## Goal of the exercise
Tally the lines in the listing below that contain the string "Structural", matching case exactly, and reply with only the number.
----- Input for this task -----
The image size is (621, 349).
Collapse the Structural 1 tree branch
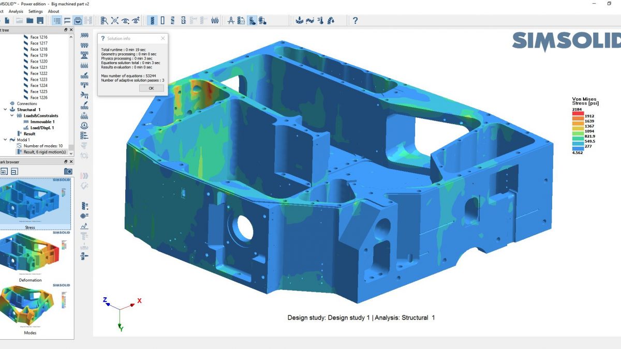tap(5, 110)
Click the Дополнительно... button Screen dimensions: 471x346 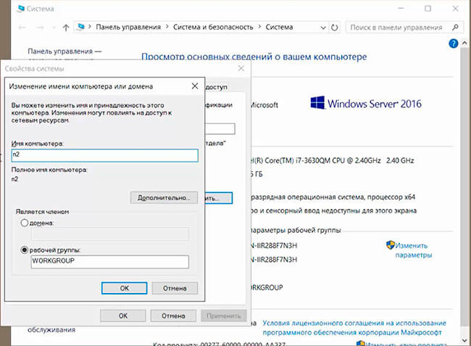[164, 198]
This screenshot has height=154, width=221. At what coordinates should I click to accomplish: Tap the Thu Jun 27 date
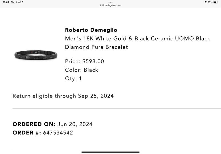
-----
## The result
1